• GIVEN PROBLEM: Rewrite the entries starting with the line containing "Open the 175% scale dropdown" and going on through the line containing "Screen dimensions: 712x1407", renaming "Viewport" to "Window size" everywhere it occurs and leaving everything else unchanged. Return only those lines.

........

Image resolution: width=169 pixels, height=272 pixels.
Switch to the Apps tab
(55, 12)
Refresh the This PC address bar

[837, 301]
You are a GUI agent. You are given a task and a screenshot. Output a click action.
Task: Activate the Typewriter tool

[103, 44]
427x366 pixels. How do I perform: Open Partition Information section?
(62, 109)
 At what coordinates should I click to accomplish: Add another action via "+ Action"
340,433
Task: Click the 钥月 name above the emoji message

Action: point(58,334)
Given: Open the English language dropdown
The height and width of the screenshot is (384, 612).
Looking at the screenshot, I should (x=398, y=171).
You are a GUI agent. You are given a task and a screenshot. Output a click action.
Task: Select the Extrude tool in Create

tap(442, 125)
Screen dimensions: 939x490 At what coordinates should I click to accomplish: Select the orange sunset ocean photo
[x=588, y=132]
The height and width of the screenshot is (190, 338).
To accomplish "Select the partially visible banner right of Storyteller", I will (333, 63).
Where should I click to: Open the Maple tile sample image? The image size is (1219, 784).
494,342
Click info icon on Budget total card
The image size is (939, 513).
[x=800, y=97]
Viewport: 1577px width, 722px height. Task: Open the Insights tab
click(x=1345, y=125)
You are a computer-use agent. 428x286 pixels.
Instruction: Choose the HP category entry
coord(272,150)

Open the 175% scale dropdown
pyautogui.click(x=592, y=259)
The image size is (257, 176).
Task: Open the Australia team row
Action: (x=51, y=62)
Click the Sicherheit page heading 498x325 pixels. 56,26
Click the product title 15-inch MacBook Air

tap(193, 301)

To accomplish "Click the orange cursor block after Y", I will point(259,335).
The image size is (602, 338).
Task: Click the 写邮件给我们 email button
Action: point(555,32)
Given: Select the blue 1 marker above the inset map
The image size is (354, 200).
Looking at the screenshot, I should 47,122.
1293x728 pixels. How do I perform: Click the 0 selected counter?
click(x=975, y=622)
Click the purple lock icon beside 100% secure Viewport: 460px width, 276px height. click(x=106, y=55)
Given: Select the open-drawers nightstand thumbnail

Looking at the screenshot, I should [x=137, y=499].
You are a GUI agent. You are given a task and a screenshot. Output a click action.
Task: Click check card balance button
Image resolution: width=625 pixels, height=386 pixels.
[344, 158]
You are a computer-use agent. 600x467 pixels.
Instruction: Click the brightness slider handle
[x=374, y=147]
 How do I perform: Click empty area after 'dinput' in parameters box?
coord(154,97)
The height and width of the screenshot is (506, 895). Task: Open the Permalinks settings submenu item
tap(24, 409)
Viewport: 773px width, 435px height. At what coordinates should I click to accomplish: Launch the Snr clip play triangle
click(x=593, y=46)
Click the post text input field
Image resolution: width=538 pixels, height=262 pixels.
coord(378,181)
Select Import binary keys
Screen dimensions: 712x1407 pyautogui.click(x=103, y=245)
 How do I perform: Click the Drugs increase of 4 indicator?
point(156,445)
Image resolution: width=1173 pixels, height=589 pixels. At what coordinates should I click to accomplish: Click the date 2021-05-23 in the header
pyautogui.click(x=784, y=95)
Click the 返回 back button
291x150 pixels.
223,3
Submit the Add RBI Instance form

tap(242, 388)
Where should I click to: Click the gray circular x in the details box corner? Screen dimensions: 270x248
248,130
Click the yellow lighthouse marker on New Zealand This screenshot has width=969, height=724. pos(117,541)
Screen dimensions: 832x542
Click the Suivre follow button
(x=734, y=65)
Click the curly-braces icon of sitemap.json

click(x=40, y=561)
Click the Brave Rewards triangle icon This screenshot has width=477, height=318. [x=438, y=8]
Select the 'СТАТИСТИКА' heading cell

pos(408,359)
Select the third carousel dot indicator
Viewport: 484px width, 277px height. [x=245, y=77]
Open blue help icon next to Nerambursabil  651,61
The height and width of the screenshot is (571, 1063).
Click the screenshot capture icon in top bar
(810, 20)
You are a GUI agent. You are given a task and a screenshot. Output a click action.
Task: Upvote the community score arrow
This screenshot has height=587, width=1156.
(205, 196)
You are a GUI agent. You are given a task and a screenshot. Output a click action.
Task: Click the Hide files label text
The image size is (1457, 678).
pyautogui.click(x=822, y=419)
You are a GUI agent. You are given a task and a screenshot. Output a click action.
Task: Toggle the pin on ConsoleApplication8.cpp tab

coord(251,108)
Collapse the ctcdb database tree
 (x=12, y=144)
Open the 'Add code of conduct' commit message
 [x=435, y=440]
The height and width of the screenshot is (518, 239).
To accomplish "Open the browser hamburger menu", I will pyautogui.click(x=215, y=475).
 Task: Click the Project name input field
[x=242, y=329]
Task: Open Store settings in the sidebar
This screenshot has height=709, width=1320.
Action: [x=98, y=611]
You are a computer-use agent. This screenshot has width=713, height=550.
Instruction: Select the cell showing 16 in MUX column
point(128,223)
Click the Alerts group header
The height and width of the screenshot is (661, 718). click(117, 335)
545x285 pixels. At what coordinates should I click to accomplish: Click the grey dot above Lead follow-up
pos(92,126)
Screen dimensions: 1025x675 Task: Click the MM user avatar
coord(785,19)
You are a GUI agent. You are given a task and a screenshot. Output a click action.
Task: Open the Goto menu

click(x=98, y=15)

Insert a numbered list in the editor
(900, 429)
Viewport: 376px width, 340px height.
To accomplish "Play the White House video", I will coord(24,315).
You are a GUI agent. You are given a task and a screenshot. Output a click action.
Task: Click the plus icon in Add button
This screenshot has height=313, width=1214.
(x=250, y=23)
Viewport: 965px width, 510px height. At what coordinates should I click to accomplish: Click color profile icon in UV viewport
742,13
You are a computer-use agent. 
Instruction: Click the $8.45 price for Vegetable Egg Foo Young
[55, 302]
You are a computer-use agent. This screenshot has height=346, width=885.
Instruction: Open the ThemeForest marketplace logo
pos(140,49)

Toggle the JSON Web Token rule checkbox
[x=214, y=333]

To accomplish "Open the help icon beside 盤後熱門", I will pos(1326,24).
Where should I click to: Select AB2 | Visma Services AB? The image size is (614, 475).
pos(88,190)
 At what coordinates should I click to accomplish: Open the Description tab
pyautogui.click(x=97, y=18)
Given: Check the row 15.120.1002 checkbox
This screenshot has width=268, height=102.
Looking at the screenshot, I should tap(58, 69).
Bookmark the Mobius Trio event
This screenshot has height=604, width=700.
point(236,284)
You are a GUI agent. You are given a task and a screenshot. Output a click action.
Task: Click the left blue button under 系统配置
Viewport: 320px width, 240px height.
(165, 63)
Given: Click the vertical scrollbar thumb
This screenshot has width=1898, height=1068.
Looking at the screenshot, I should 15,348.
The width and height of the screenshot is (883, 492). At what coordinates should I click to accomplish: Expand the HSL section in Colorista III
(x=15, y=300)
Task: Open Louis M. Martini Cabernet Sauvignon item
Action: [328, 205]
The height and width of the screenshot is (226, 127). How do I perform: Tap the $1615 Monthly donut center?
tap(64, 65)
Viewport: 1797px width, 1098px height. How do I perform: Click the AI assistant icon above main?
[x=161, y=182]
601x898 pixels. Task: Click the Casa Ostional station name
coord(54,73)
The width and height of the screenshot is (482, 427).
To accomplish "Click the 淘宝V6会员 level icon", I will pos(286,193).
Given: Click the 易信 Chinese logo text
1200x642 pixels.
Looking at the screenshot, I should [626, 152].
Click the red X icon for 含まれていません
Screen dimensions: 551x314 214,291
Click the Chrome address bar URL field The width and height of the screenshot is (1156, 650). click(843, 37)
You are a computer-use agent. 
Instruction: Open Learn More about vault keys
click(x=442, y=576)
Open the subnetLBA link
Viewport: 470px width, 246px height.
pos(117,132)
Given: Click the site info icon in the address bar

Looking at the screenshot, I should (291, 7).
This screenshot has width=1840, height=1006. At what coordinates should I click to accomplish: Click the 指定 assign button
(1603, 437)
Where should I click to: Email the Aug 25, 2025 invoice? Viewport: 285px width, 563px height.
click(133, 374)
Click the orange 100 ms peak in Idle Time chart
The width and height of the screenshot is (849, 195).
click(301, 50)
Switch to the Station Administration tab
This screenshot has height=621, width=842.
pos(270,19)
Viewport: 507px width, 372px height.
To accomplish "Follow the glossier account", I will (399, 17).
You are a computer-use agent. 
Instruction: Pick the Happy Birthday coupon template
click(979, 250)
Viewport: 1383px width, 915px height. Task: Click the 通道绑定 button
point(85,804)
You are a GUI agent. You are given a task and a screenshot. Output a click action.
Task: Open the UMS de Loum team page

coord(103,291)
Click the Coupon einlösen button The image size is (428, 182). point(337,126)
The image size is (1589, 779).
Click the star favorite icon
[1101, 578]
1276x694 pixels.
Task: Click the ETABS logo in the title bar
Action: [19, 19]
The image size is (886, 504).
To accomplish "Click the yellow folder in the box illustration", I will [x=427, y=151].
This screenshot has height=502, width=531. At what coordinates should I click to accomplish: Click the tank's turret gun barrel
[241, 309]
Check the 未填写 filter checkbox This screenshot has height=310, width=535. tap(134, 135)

........

• THE SOLUTION:
Open the 175% scale dropdown
pyautogui.click(x=592, y=259)
The image size is (257, 176).
Task: Open the Australia team row
Action: (x=51, y=62)
Click the Sicherheit page heading 498x325 pixels. 56,26
Click the product title 15-inch MacBook Air

tap(193, 301)

To accomplish "Click the orange cursor block after Y", I will point(259,335).
The image size is (602, 338).
Task: Click the 写邮件给我们 email button
Action: point(555,32)
Given: Select the blue 1 marker above the inset map
The image size is (354, 200).
Looking at the screenshot, I should 47,122.
1293x728 pixels. How do I perform: Click the 0 selected counter?
click(x=975, y=622)
Click the purple lock icon beside 100% secure Window size: 460px width, 276px height. click(x=106, y=55)
Given: Select the open-drawers nightstand thumbnail

Looking at the screenshot, I should [x=137, y=499].
You are a GUI agent. You are given a task and a screenshot. Output a click action.
Task: Click check card balance button
Image resolution: width=625 pixels, height=386 pixels.
[344, 158]
You are a computer-use agent. 600x467 pixels.
Instruction: Click the brightness slider handle
[x=374, y=147]
 How do I perform: Click empty area after 'dinput' in parameters box?
coord(154,97)
The height and width of the screenshot is (506, 895). Task: Open the Permalinks settings submenu item
tap(24, 409)
Window size: 773px width, 435px height. At what coordinates should I click to accomplish: Launch the Snr clip play triangle
click(x=593, y=46)
Click the post text input field
Image resolution: width=538 pixels, height=262 pixels.
coord(378,181)
Select Import binary keys
Screen dimensions: 712x1407 pyautogui.click(x=103, y=245)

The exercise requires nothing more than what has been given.